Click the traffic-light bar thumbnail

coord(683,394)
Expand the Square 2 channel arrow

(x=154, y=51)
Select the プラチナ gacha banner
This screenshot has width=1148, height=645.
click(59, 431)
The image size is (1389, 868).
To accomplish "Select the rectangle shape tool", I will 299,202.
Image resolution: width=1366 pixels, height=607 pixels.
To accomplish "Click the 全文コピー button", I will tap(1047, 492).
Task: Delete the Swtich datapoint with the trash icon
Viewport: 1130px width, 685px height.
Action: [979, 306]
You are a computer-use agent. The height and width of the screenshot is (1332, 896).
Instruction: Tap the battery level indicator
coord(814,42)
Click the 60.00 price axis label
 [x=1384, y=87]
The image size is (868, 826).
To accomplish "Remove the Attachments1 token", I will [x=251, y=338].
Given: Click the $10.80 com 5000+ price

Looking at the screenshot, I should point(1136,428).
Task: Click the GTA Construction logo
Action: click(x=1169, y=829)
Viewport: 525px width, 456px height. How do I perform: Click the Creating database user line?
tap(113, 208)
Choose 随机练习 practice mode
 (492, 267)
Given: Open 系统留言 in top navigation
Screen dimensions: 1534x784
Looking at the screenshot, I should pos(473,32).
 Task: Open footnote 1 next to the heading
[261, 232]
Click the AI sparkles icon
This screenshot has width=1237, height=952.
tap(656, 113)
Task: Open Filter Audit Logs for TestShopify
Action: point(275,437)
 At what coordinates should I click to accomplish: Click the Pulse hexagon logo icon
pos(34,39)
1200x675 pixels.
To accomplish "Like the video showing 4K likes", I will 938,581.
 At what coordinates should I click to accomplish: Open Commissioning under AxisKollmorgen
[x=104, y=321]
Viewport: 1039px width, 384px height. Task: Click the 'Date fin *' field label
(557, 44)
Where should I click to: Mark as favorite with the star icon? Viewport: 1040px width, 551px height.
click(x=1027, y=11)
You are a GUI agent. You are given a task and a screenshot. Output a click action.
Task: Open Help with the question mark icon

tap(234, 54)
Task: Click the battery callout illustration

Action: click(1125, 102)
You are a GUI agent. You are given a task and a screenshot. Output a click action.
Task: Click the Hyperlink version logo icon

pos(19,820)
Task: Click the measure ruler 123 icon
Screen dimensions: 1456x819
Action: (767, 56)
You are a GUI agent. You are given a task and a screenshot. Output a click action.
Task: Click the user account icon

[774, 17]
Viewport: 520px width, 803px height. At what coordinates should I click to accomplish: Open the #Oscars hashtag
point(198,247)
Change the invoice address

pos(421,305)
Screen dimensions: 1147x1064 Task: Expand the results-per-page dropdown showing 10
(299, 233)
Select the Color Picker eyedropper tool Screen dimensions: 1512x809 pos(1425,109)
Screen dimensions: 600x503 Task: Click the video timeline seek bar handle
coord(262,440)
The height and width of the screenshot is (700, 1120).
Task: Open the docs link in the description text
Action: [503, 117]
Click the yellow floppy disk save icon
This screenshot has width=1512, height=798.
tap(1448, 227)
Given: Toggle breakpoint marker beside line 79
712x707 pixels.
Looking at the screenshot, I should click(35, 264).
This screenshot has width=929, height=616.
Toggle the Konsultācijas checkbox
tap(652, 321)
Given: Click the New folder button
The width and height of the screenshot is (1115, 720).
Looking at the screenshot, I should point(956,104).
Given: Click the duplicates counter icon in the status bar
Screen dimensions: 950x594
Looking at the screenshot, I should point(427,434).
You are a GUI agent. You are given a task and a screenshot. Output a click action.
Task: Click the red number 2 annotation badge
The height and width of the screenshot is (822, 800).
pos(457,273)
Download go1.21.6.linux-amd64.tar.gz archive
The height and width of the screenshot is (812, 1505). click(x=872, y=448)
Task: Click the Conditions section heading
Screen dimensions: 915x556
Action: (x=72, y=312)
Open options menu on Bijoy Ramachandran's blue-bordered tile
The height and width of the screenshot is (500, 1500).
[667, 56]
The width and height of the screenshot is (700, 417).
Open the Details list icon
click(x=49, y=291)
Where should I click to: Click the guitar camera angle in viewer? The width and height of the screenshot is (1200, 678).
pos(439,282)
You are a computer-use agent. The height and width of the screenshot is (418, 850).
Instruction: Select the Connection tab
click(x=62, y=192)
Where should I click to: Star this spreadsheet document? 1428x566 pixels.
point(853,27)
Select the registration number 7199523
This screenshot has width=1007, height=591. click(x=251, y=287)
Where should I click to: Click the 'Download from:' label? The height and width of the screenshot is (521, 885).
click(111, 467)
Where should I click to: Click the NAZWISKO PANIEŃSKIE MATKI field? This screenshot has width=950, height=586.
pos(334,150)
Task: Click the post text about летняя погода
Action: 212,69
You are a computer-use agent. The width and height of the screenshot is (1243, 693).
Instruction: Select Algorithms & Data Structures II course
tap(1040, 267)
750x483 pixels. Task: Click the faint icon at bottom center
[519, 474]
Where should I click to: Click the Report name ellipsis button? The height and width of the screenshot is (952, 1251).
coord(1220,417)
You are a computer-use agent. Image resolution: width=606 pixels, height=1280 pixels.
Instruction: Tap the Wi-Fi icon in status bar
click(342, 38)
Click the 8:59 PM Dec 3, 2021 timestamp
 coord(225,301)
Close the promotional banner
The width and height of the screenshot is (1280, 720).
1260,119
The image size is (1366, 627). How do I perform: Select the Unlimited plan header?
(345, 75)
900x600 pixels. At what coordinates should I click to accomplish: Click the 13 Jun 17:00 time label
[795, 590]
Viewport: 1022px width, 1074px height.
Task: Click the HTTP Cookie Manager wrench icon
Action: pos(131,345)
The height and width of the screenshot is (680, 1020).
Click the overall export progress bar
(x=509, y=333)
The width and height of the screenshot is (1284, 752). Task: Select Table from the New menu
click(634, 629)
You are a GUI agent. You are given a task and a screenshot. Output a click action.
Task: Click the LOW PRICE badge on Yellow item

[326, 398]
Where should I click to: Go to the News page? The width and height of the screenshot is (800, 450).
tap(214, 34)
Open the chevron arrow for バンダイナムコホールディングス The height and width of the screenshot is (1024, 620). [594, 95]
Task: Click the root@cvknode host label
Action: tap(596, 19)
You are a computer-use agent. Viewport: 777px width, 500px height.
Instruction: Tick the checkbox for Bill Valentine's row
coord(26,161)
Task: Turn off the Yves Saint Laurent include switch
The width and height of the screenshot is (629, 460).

==============================

Request
Copy every row above word for word, without changing anything.

Written answer
Click the traffic-light bar thumbnail

coord(683,394)
Expand the Square 2 channel arrow

(x=154, y=51)
Select the プラチナ gacha banner
This screenshot has width=1148, height=645.
click(59, 431)
The image size is (1389, 868).
To accomplish "Select the rectangle shape tool", I will 299,202.
Image resolution: width=1366 pixels, height=607 pixels.
To accomplish "Click the 全文コピー button", I will tap(1047, 492).
Task: Delete the Swtich datapoint with the trash icon
Viewport: 1130px width, 685px height.
Action: [979, 306]
You are a computer-use agent. The height and width of the screenshot is (1332, 896).
Instruction: Tap the battery level indicator
coord(814,42)
Click the 60.00 price axis label
 [x=1384, y=87]
The image size is (868, 826).
To accomplish "Remove the Attachments1 token", I will [x=251, y=338].
Given: Click the $10.80 com 5000+ price

Looking at the screenshot, I should point(1136,428).
Task: Click the GTA Construction logo
Action: click(x=1169, y=829)
Viewport: 525px width, 456px height. How do I perform: Click the Creating database user line?
tap(113, 208)
Choose 随机练习 practice mode
 (492, 267)
Given: Open 系统留言 in top navigation
Screen dimensions: 1534x784
Looking at the screenshot, I should pos(473,32).
 Task: Open footnote 1 next to the heading
[261, 232]
Click the AI sparkles icon
This screenshot has width=1237, height=952.
tap(656, 113)
Task: Open Filter Audit Logs for TestShopify
Action: point(275,437)
 At what coordinates should I click to accomplish: Click the Pulse hexagon logo icon
pos(34,39)
1200x675 pixels.
To accomplish "Like the video showing 4K likes", I will 938,581.
 At what coordinates should I click to accomplish: Open Commissioning under AxisKollmorgen
[x=104, y=321]
Viewport: 1039px width, 384px height. Task: Click the 'Date fin *' field label
(557, 44)
Where should I click to: Mark as favorite with the star icon? Viewport: 1040px width, 551px height.
click(x=1027, y=11)
You are a GUI agent. You are given a task and a screenshot. Output a click action.
Task: Open Help with the question mark icon

tap(234, 54)
Task: Click the battery callout illustration

Action: click(1125, 102)
You are a GUI agent. You are given a task and a screenshot. Output a click action.
Task: Click the Hyperlink version logo icon

pos(19,820)
Task: Click the measure ruler 123 icon
Screen dimensions: 1456x819
Action: (767, 56)
You are a GUI agent. You are given a task and a screenshot. Output a click action.
Task: Click the user account icon

[774, 17]
Viewport: 520px width, 803px height. At what coordinates should I click to accomplish: Open the #Oscars hashtag
point(198,247)
Change the invoice address

pos(421,305)
Screen dimensions: 1147x1064 Task: Expand the results-per-page dropdown showing 10
(299, 233)
Select the Color Picker eyedropper tool Screen dimensions: 1512x809 pos(1425,109)
Screen dimensions: 600x503 Task: Click the video timeline seek bar handle
coord(262,440)
The height and width of the screenshot is (700, 1120).
Task: Open the docs link in the description text
Action: [503, 117]
Click the yellow floppy disk save icon
This screenshot has width=1512, height=798.
tap(1448, 227)
Given: Toggle breakpoint marker beside line 79
712x707 pixels.
Looking at the screenshot, I should click(35, 264).
This screenshot has width=929, height=616.
Toggle the Konsultācijas checkbox
tap(652, 321)
Given: Click the New folder button
The width and height of the screenshot is (1115, 720).
Looking at the screenshot, I should point(956,104).
Given: Click the duplicates counter icon in the status bar
Screen dimensions: 950x594
Looking at the screenshot, I should point(427,434).
You are a GUI agent. You are given a task and a screenshot. Output a click action.
Task: Click the red number 2 annotation badge
The height and width of the screenshot is (822, 800).
pos(457,273)
Download go1.21.6.linux-amd64.tar.gz archive
The height and width of the screenshot is (812, 1505). click(x=872, y=448)
Task: Click the Conditions section heading
Screen dimensions: 915x556
Action: (x=72, y=312)
Open options menu on Bijoy Ramachandran's blue-bordered tile
The height and width of the screenshot is (500, 1500).
[667, 56]
The width and height of the screenshot is (700, 417).
Open the Details list icon
click(x=49, y=291)
Where should I click to: Click the guitar camera angle in viewer? The width and height of the screenshot is (1200, 678).
pos(439,282)
You are a computer-use agent. The height and width of the screenshot is (418, 850).
Instruction: Select the Connection tab
click(x=62, y=192)
Where should I click to: Star this spreadsheet document? 1428x566 pixels.
point(853,27)
Select the registration number 7199523
This screenshot has width=1007, height=591. click(x=251, y=287)
Where should I click to: Click the 'Download from:' label? The height and width of the screenshot is (521, 885).
click(111, 467)
Where should I click to: Click the NAZWISKO PANIEŃSKIE MATKI field? This screenshot has width=950, height=586.
pos(334,150)
Task: Click the post text about летняя погода
Action: 212,69
You are a computer-use agent. The width and height of the screenshot is (1243, 693).
Instruction: Select Algorithms & Data Structures II course
tap(1040, 267)
750x483 pixels. Task: Click the faint icon at bottom center
[519, 474]
Where should I click to: Click the Report name ellipsis button? The height and width of the screenshot is (952, 1251).
coord(1220,417)
You are a computer-use agent. Image resolution: width=606 pixels, height=1280 pixels.
Instruction: Tap the Wi-Fi icon in status bar
click(342, 38)
Click the 8:59 PM Dec 3, 2021 timestamp
 coord(225,301)
Close the promotional banner
The width and height of the screenshot is (1280, 720).
1260,119
The image size is (1366, 627). How do I perform: Select the Unlimited plan header?
(345, 75)
900x600 pixels. At what coordinates should I click to accomplish: Click the 13 Jun 17:00 time label
[795, 590]
Viewport: 1022px width, 1074px height.
Task: Click the HTTP Cookie Manager wrench icon
Action: pos(131,345)
The height and width of the screenshot is (680, 1020).
Click the overall export progress bar
(x=509, y=333)
The width and height of the screenshot is (1284, 752). Task: Select Table from the New menu
click(634, 629)
You are a GUI agent. You are given a task and a screenshot. Output a click action.
Task: Click the LOW PRICE badge on Yellow item

[326, 398]
Where should I click to: Go to the News page? The width and height of the screenshot is (800, 450).
tap(214, 34)
Open the chevron arrow for バンダイナムコホールディングス The height and width of the screenshot is (1024, 620). [594, 95]
Task: Click the root@cvknode host label
Action: tap(596, 19)
You are a computer-use agent. Viewport: 777px width, 500px height.
Instruction: Tick the checkbox for Bill Valentine's row
coord(26,161)
Task: Turn off the Yves Saint Laurent include switch
The width and height of the screenshot is (629, 460).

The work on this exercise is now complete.